── PROVIDED DATA ──

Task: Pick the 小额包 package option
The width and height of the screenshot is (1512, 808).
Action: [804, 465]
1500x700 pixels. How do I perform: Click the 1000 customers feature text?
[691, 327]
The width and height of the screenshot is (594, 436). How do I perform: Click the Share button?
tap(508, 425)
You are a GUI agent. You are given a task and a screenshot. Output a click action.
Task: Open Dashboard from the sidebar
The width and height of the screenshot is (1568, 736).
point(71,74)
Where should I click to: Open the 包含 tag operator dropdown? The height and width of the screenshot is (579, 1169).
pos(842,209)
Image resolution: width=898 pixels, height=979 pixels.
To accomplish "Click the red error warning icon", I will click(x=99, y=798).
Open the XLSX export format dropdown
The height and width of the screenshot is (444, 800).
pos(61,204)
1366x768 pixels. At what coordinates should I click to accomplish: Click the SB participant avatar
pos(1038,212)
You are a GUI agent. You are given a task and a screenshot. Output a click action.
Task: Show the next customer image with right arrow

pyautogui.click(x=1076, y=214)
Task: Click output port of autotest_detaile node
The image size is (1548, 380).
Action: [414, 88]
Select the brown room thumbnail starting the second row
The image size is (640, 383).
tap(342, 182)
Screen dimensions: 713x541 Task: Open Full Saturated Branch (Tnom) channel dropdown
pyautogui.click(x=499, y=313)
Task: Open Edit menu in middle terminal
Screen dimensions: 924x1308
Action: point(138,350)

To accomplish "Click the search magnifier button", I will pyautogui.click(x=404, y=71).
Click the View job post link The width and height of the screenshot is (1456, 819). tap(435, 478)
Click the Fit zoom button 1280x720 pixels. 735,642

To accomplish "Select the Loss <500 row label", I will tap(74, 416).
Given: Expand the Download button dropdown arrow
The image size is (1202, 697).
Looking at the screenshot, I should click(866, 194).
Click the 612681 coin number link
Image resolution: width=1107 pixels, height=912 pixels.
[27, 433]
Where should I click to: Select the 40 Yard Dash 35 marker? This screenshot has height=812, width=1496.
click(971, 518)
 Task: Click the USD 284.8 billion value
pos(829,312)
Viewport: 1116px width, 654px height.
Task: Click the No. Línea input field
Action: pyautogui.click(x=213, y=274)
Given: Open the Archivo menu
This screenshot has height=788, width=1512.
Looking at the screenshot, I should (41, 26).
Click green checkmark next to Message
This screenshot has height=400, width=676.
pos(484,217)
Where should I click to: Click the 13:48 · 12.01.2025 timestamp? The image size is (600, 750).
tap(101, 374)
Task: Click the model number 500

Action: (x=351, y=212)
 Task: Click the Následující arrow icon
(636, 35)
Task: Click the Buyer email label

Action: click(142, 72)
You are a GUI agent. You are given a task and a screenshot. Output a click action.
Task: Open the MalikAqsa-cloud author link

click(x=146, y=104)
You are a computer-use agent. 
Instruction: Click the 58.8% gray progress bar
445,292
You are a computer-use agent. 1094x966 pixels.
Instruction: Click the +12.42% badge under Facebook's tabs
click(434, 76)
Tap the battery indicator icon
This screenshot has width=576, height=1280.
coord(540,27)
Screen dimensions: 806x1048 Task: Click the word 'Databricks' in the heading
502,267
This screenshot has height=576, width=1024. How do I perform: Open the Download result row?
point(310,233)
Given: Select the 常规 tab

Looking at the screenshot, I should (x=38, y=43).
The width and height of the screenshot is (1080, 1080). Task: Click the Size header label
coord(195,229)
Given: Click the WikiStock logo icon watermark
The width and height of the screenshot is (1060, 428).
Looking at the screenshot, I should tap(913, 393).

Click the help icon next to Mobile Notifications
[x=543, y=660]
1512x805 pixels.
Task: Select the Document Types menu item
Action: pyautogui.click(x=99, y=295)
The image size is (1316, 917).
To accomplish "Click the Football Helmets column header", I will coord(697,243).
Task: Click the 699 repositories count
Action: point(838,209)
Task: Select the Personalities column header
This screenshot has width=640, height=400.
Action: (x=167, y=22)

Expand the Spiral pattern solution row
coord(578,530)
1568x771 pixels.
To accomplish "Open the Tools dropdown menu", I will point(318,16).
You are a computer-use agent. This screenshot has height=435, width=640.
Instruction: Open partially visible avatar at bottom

───

• [WHAT IS NEEDED]: Lines from the top of the data above through the line with "Image resolution: width=898", both ends included: copy them exactly, nothing more.

• [ANSWER SECTION]:
Task: Pick the 小额包 package option
The width and height of the screenshot is (1512, 808).
Action: [804, 465]
1500x700 pixels. How do I perform: Click the 1000 customers feature text?
[691, 327]
The width and height of the screenshot is (594, 436). How do I perform: Click the Share button?
tap(508, 425)
You are a GUI agent. You are given a task and a screenshot. Output a click action.
Task: Open Dashboard from the sidebar
The width and height of the screenshot is (1568, 736).
point(71,74)
Where should I click to: Open the 包含 tag operator dropdown? The height and width of the screenshot is (579, 1169).
pos(842,209)
Image resolution: width=898 pixels, height=979 pixels.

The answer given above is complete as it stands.